Cancer GenomeTechnology is certainly proving to be a boon for medical science. For the first time ever researchers from the Washington University have decoded the entire DNA of a cancer patient and traced the disease back to its genetic roots. Now that’s groundbreaking news for sure!

As part of the research, scientists from the Genome Sequencing Center and the Siteman Cancer Center at Washington University School of Medicine in St. Louis decoded the genome of a woman in her 50s with acute myeloid leukemia who died later. Analyzing the DNA for variations by taking two samples from the woman revealed surprising results. The team was able to associate nearly eight mutations unknown until now along with two already identified genetic alterations with the blood cell cancer.

Acute myeloid leukemia (AML) just like other cancers is a cancer of blood-forming cells in the bone marrow. Over a period of time mutations garnering in people’s DNA may lead to the condition.

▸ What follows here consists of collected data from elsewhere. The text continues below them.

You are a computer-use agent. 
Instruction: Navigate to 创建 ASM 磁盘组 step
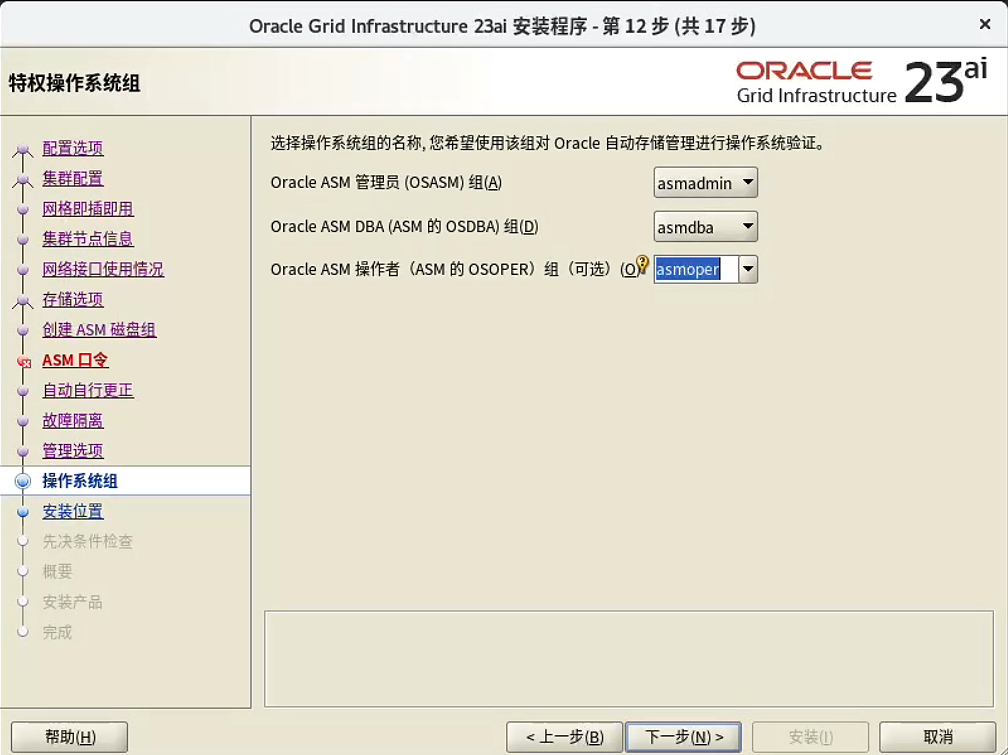click(99, 330)
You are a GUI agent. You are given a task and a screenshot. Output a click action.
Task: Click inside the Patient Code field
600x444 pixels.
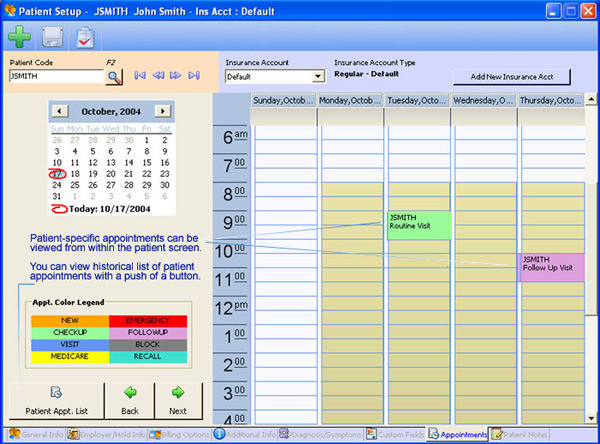55,76
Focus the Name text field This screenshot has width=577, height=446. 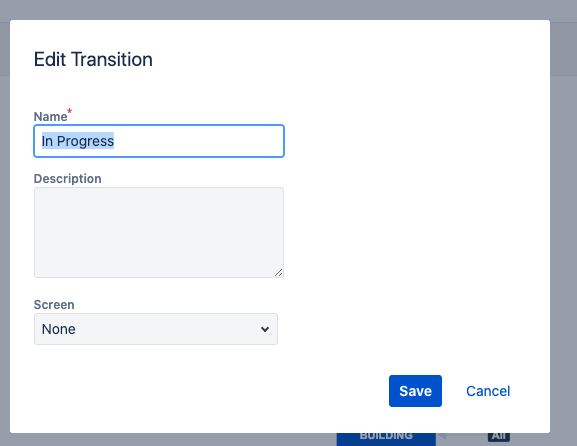[159, 141]
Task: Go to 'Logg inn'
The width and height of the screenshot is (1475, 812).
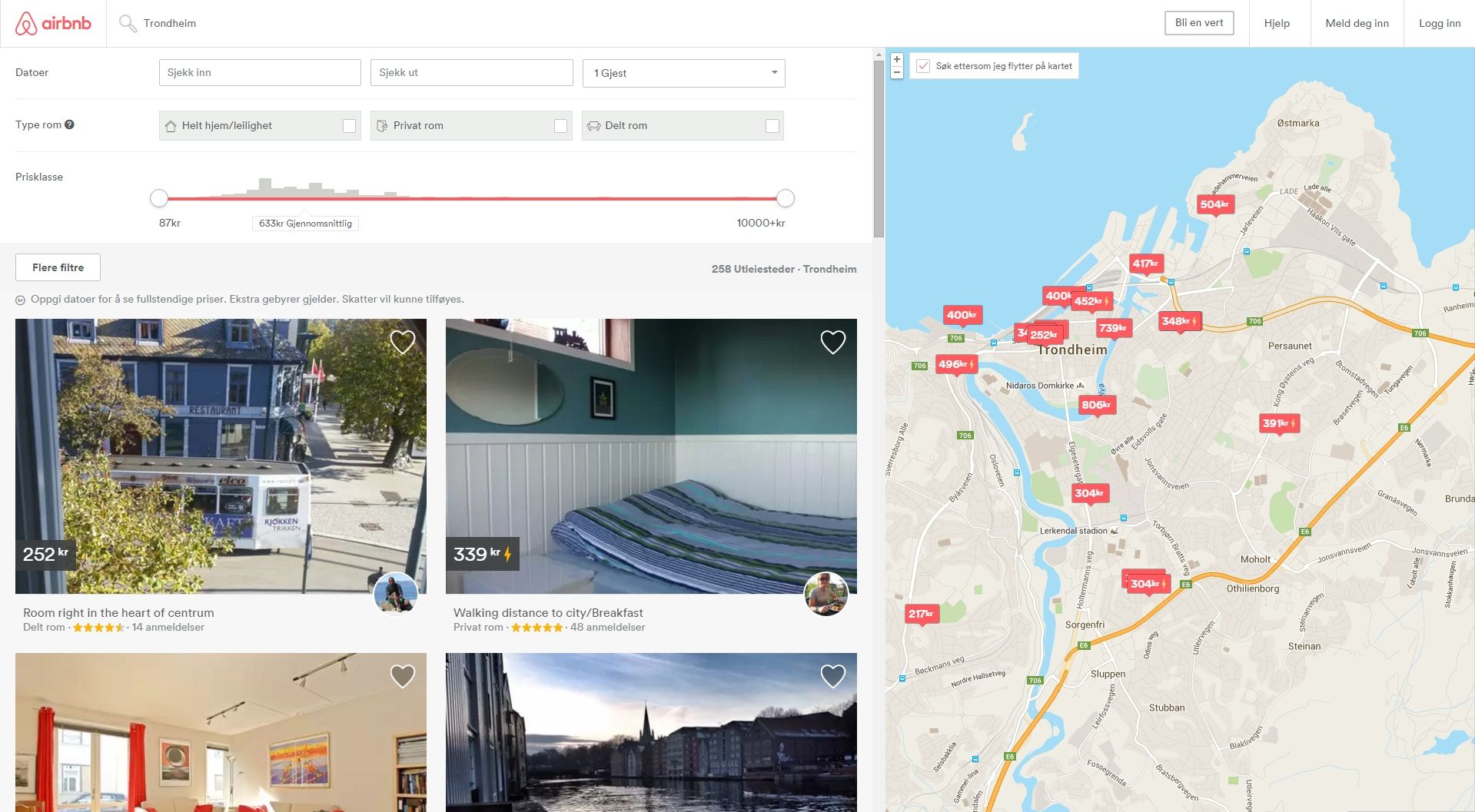Action: tap(1439, 23)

According to lead researcher, Dr Richard Wilson, “This suggests that there is a tremendous amount of genetic diversity in cancer, even in this one disease. There are probably many, many ways to mutate a small number of genes to get the same result, and we’re only looking at the tip of the iceberg in terms of identifying the combinations of genetic mutations that can lead to AML.”

The examination of the DNA sample involved one sample from healthy skin cells and another from bone marrow tissue comprising cancerous cells. The researchers found that there were around nine of the eminent mutations were present in practically every tumor cell. There is very little known about the kind of mutations cells undergo in AML.

While earlier researches have focused on some common points of DNA variation that could be related to disease risk, the present study uses a gene sequencing technique. In this method, the Washington team looked through nearly three billion pairs of chemical bases that contribute to the human genome make up. These held the key to the mutations cancer patient’s cells undergo.

In addition to this, researchers also examined tumor samples of 187 other AML patients. The analysis did not show the presence of the eight mutations. However for the lady three newly discovered mutations marked their existence in genes that are normally associated with suppression of tumor growth. The other four mutations were in genes related to spread of cancer. Transport of drugs into the cells and possibly leading to resistance of cancer therapy may be the affects of yet another.

With millions of people all over the world victims of various types of cancer, researchers are hoping that the innovative technique can be applied to other cancers and thus help in development of specific drugs.

The Nov 6 2008 issue of the journal Nature has published this study.